Is an extreme makeover in order? (You might want to take a look at your website.)

Screen Shot 2015-02-11 at 9.02.43 PMEven non-parents can see when when a school district’s website is suffering from neglect.

Back-to-school information lingers on the home page at Halloween. School closings/ snow day protocol are the main story during spring break.

It’s time for a come-to-Jesus talk about making sure your website stays relevant.

As a keeper of the website, maybe you’re not grievously lax about updating basic information. Yet you hope no one notices that board meeting minutes are added in three-month batches and some of the photos in the slideshow that scrolls under the banner includes photos of students who have long since graduated.

“The only value I see in a lot of school websites is that the districts can say their websites exist,” said Hajj Flemings, a brand strategist who speaks nationwide to help individuals and organizations launch and grow ideas. “Most sites look antiquated. The content is old. It doesn’t drive earned media or do much to engage students and parents.

“Bottom line,” Hajj said, “is that most schools are not effectively leveraging technology to tell their stories and promote their brand. They’re leaving great opportunities on the table.”

The making of a brand strategist

Hajj Flemings

Hajj Flemings

Hajj Flemings, 43, grew up in Roseville, Mich., and still calls metro Detroit home.

He worked as a mechanical engineer at the Ford Motor Company until 2009, but left to start a tech company marketing a graphical online identity platform, GoKit. He was among eight black entrepreneurs featured in CNN’s 2011 documentary “Black in American 4: The New Promised Land: Silicon Valley.”

Networking through the economic recession, he met representatives of declining brands and displaced workers who seemed to be struggling blindly to retool for a new economy few could grasp, Hajj said.

Believing that smartphones have the power to transform every individual into a media company (he says more people around the world use smartphones than toothbrushes daily), Hajj committed himself to training people to use new technologies to start businesses, promote themselves, and amplify favorite causes.

He and a team of helpers have run multiple Brand Camps in Boston, New York and Detroit. Most meetings attract more than 300 registrants, but others are capped at 20 people to assure that the setting is intimate enough to address attendees’ situation-specific questions.

Hajj’s pet project is a formidable one: “Rebranding” Detroit after bankruptcy.

Vivacious and unpretentious, Hajj has endeared himself to many Detroiters, who feel like they know him because of his social media clout.

He doesn’t wait for reporters to ask questions; he films himself giving unscripted, from-the-heart messages and uploads them to YouTube. He makes sure his Website, hajjflemings.com, is up to date. He mobilizes his 14,000-plus Twitter followers for stunts that set Motown abuzz.

He doesn’t admit to political aspirations, but one can’t help but wonder.

• Prompt A
In the article on school district websites, why are some Brand Camps capped at 20 people?
• Prompt B
From the article on school district websites, write out the passage from "Back-to-school information lingers" up to and including "website stays relevant.".

• Dataset excerpts
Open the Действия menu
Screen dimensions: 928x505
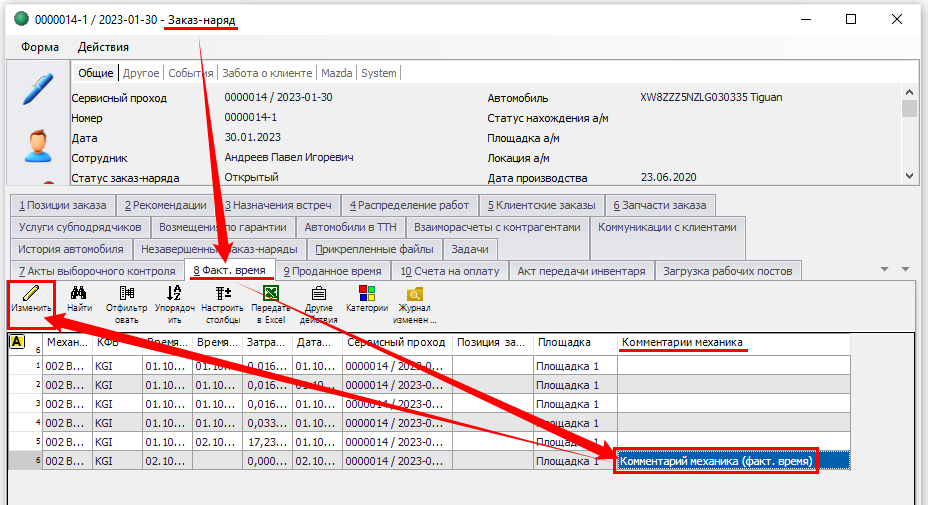coord(103,47)
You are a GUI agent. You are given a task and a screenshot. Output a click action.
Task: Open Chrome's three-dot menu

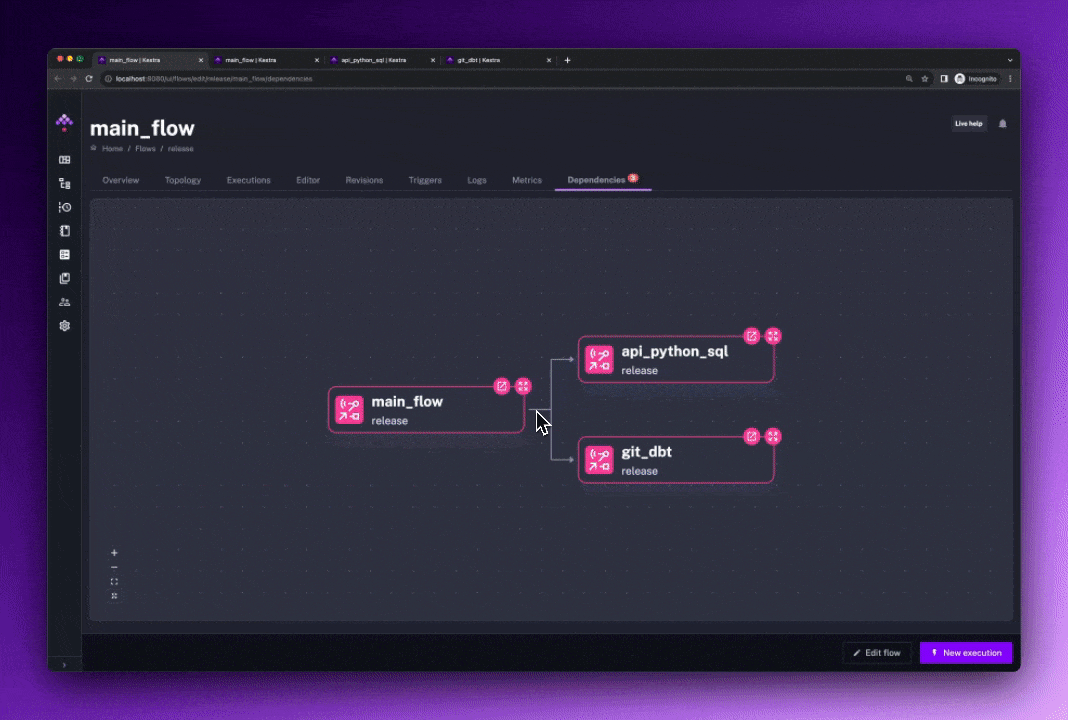click(x=1009, y=78)
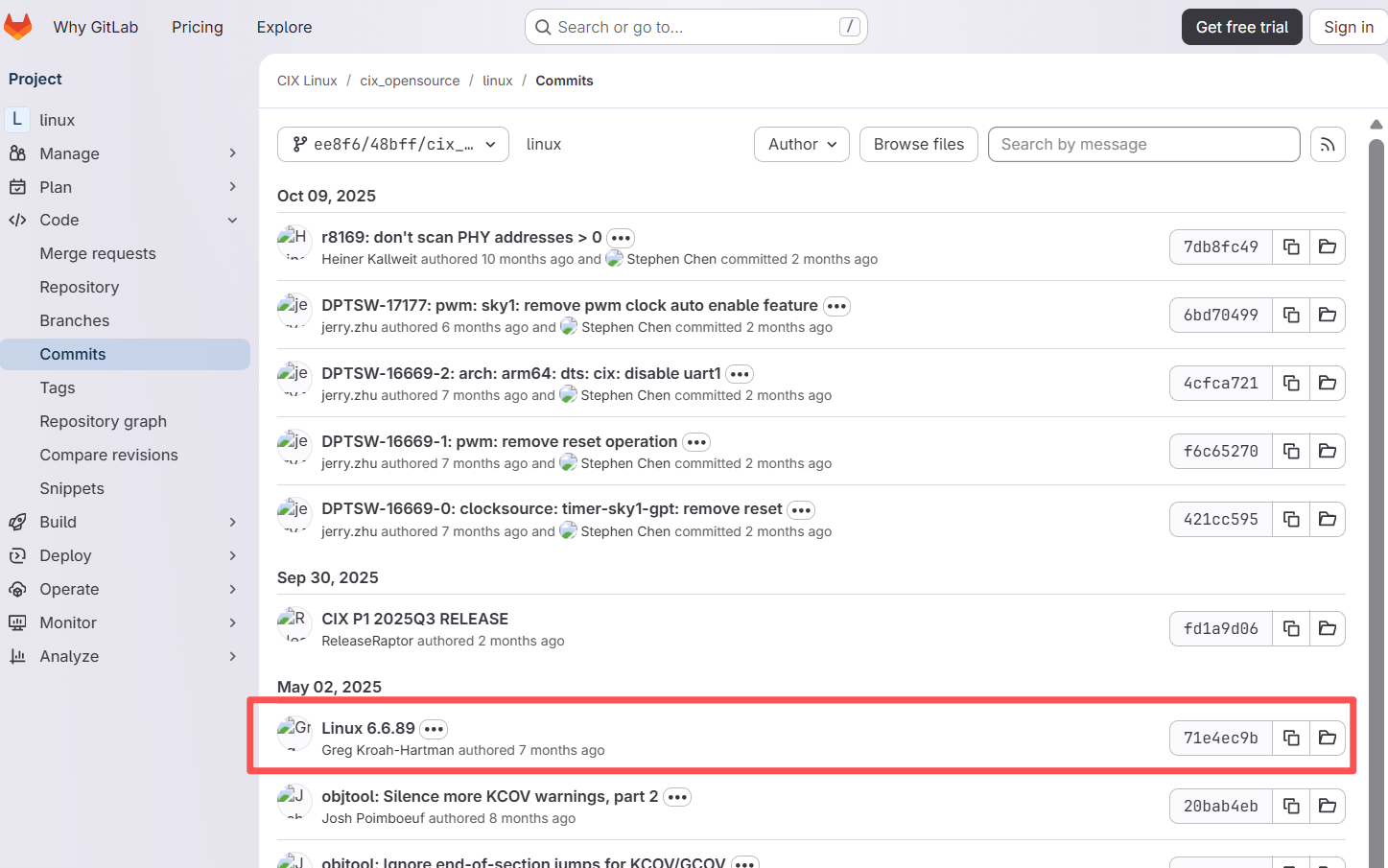Screen dimensions: 1388x868
Task: Toggle commit description for r8169 commit
Action: coord(621,238)
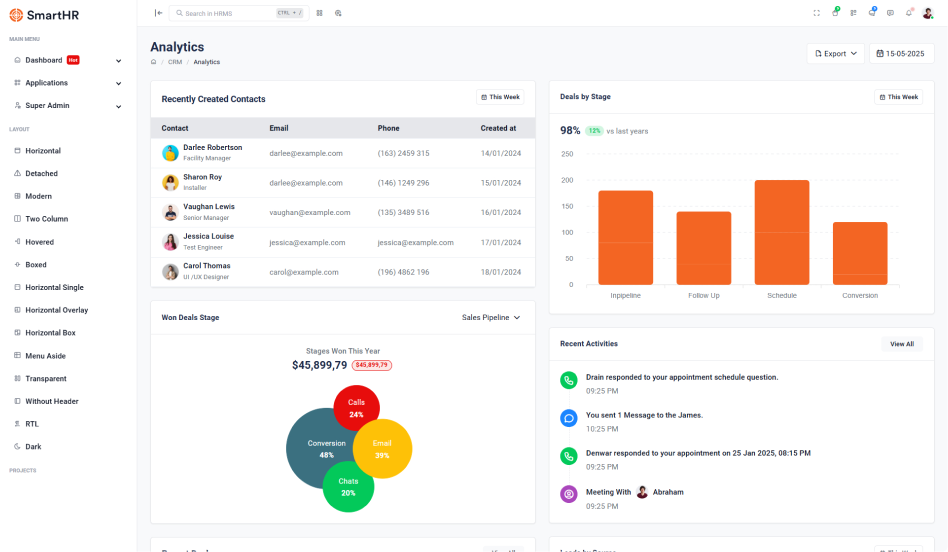Image resolution: width=948 pixels, height=552 pixels.
Task: Click the CRM breadcrumb link
Action: [174, 62]
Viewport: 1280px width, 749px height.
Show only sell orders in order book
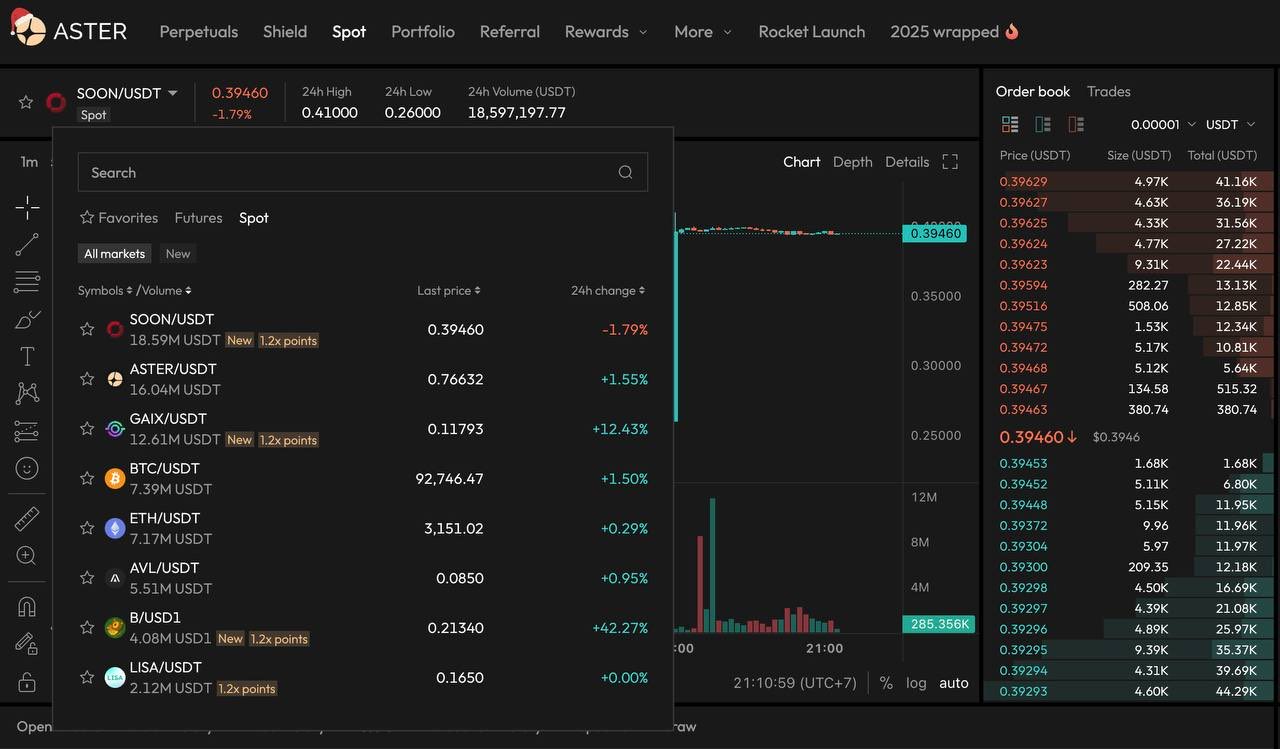point(1076,125)
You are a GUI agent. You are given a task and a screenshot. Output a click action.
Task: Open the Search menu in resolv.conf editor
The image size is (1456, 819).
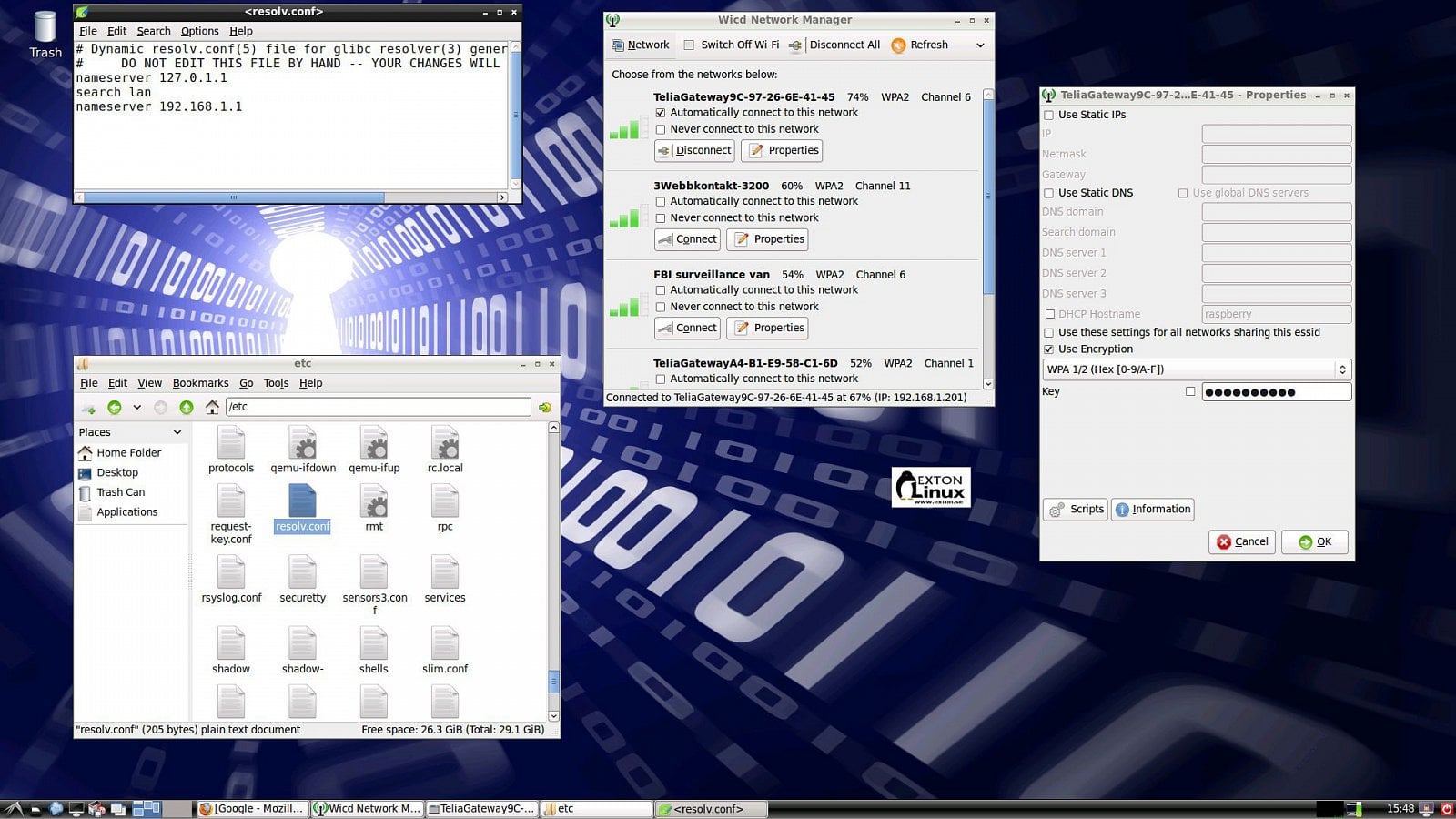pos(153,30)
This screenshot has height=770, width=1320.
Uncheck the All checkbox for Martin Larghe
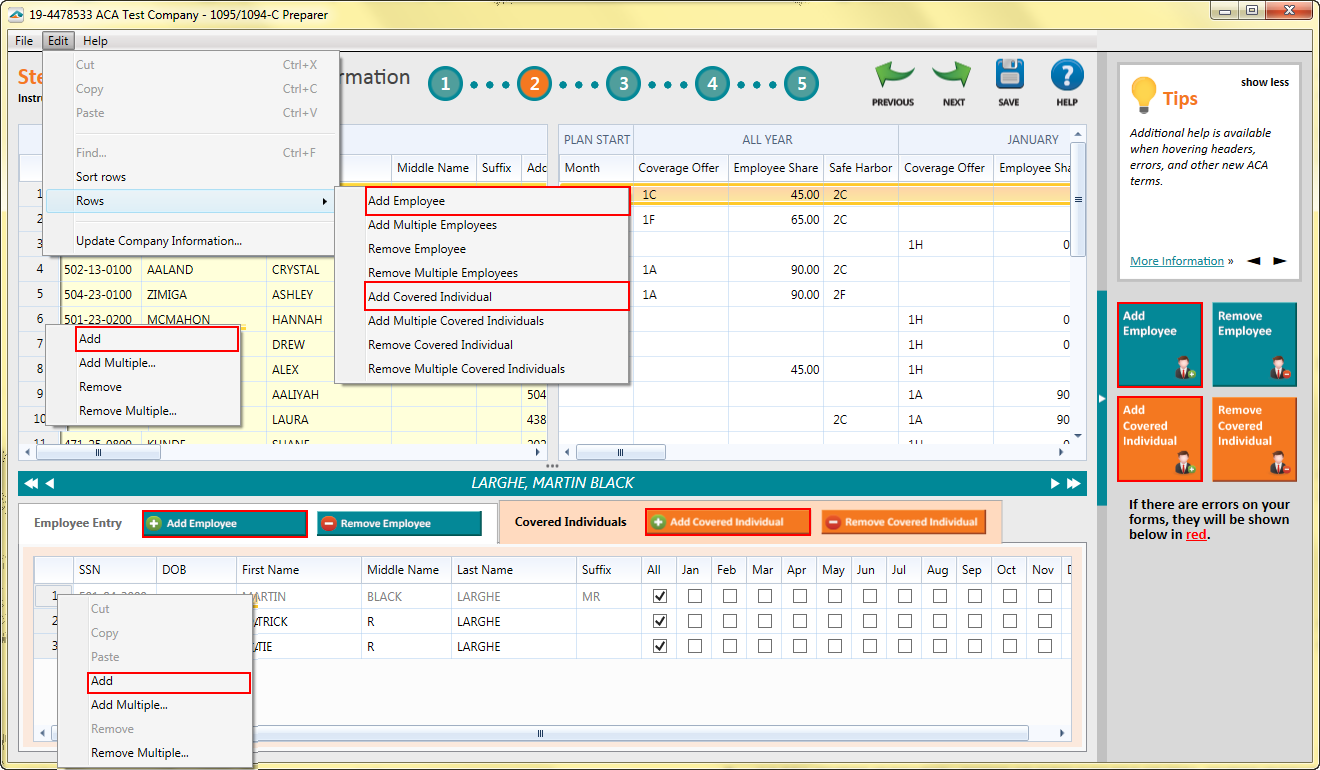pyautogui.click(x=659, y=596)
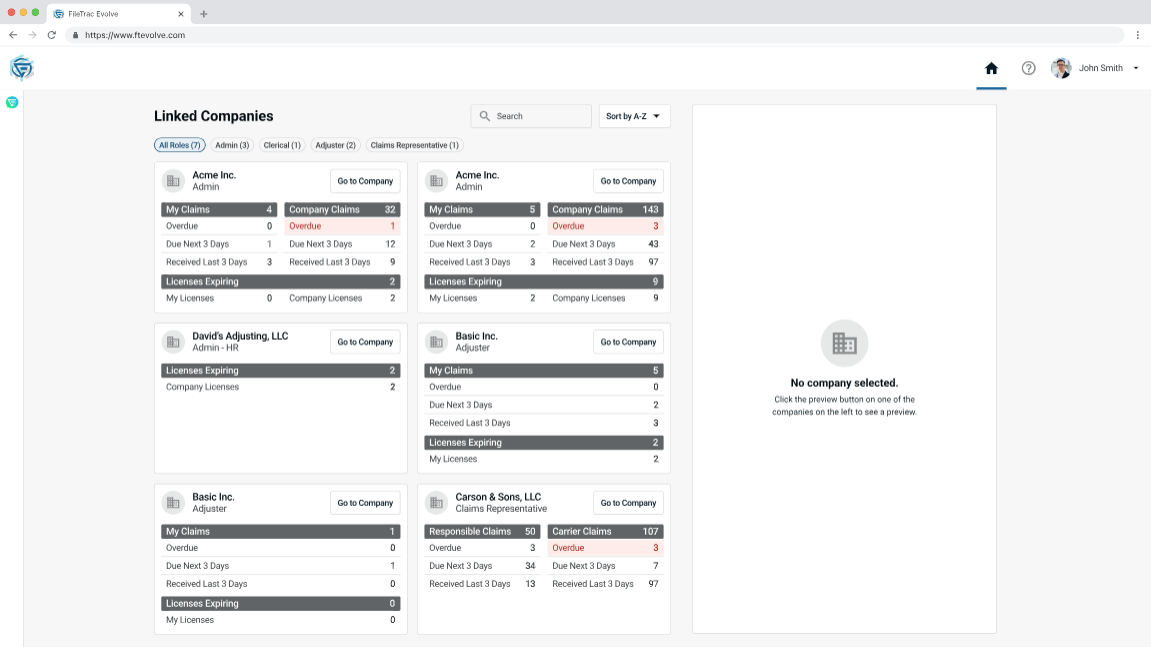Go to Company for David's Adjusting, LLC
1155x661 pixels.
[x=364, y=341]
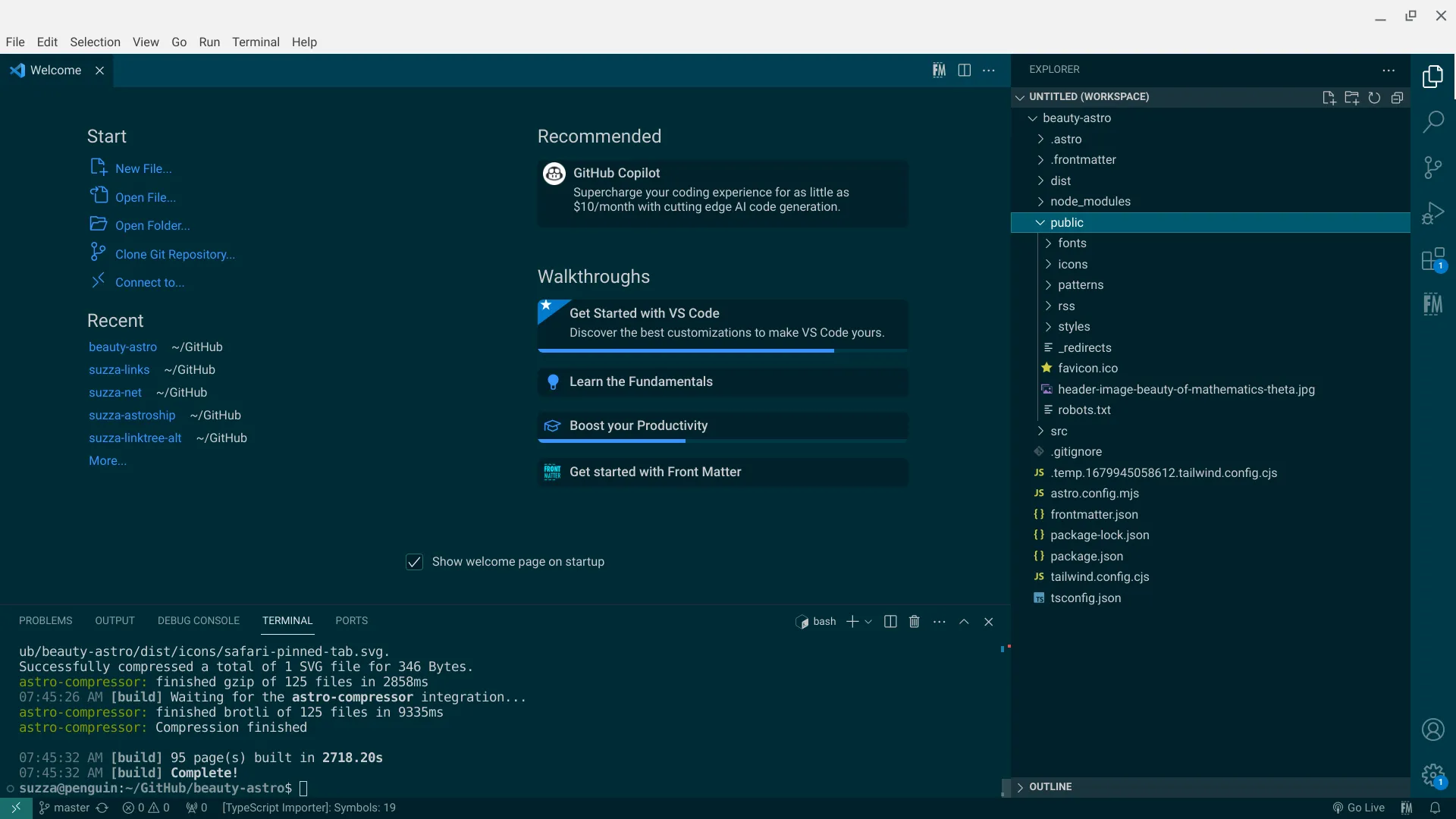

• Written answer A
Some Brand Camps are capped at 20 people so that the setting is intimate enough to address attendees' situation-specific questions.

• Written answer B
Back-to-school information lingers on the home page at Halloween. School closings/ snow day protocol are the main story during spring break.

It’s time for a come-to-Jesus talk about making sure your website stays relevant.